Un match comme une confirmation de la “saison de la maturité” de Ben Arfa, un bon gros poncif piqué à Rock & Folk et copié-collé dans les pages de L’Equipe. Il y a peu de joueurs capables de se créer une mythologie pareille.

La carrière d’Hatem Ben Arfa est une sorte de télé-réalité qui suit un storytelling à la TF1. Premier acte : à 12 ans, Hatem est le gamin surclassé dans A la Clairefontaine, la série documentaire de Canal+ qui suit des jeunes pousses du centre de formation national. Le mec qui met la misère à ses potes dans la cour de récré en jouant perso. Déjà trop de talent pour faire comme les autres et un tempérament qui lui fera dire d’ « aller niquer sa mère » à Abou Diaby.
« J’m’énerve vite, j’suis comme ça », dira Hatem face caméra, l’œil qui frise et le duvet bien peigné.

De 17 à 21 ans, à Lyon, c’est dans la même lignée : l’espoir qui confirme à la fois son talent dingue et son caractère explosif. Des bagarres avec Houllier et Aulas, un titre de meilleur espoir de Ligue 1, et finalement un transfert signé au forceps à l’OM. Ben Arfa écrit un peu plus sa petite mythologie perso, s’invente même en lecteur passionné de Nietzsche et Spinoza. Mais personne n’y croit.

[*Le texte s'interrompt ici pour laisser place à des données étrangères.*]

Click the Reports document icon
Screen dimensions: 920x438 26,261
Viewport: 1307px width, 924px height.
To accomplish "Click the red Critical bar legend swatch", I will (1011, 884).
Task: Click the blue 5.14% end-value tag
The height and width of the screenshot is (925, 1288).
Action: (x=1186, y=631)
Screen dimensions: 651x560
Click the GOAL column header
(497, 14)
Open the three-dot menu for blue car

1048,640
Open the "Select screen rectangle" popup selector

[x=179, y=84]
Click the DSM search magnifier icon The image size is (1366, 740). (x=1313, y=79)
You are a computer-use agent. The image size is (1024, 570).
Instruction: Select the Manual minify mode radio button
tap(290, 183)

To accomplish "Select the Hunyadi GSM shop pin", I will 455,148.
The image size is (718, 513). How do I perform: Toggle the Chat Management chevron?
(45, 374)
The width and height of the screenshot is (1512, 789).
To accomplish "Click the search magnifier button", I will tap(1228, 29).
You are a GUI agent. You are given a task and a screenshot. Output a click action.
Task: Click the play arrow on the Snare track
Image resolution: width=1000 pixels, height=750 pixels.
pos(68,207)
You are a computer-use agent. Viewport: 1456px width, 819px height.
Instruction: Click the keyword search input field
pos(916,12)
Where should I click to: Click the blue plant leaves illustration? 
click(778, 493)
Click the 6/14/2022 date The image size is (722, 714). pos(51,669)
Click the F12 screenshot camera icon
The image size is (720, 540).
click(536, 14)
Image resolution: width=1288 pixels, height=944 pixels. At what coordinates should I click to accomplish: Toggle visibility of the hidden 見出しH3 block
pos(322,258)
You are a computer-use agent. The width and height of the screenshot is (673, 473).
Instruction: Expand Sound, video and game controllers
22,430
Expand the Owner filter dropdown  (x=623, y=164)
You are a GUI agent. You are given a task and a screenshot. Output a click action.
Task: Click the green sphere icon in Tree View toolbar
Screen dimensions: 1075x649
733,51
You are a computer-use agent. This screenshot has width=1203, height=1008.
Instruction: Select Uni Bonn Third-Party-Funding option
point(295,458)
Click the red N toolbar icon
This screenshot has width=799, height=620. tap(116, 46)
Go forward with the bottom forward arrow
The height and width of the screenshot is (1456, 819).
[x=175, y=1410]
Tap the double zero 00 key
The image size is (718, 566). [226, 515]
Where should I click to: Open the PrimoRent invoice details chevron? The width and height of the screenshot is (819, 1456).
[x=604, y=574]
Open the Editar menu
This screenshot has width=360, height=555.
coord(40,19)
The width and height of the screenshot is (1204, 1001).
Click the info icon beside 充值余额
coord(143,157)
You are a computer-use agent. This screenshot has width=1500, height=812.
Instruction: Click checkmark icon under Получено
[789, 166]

Deuxième acte. La période à Marseille est trouble. Entre exploits éclairs et clashs en coulisses, on se fait une opinion définitive sur Ben Arfa : le garçon a beau avoir du talent, il sera toujours limité par son tempérament. Il rentrera bien dans la case de “l’éternel espoir”, laissons-le là avec Jérémy Ménez. Devenu joker de luxe au fil des saisons, il est exfiltré vers Newcastle. Là-bas, après avoir connu des premiers mois compliqués à la suite d’une fracture tibia-péroné, même rengaine : incontrôlable mais talentueux. Il aura beau mettre des buts en remontant 70 mètres de terrain et en mettant dans le vent les patauds défenseurs de Premier League, Hatem a un grain et pas la carrure d’un titulaire régulier. D’autant plus qu’il a aussi tendance à se péter le bide avec les tajines de sa mère pendant les trêves hivernales.

L’an dernier, on croyait assister à la saison de l’enterrement. Ce prêt pas concluant à Hull avorté après une demi-saison, et six autres mois de galère où Ben Arfa ne peut pas rejoindre Nice, pour avoir déjà joué sous deux maillots différents en moins de six mois. On devra attendre pour assister au retour d’Hatem. Il disparaît des écrans radar.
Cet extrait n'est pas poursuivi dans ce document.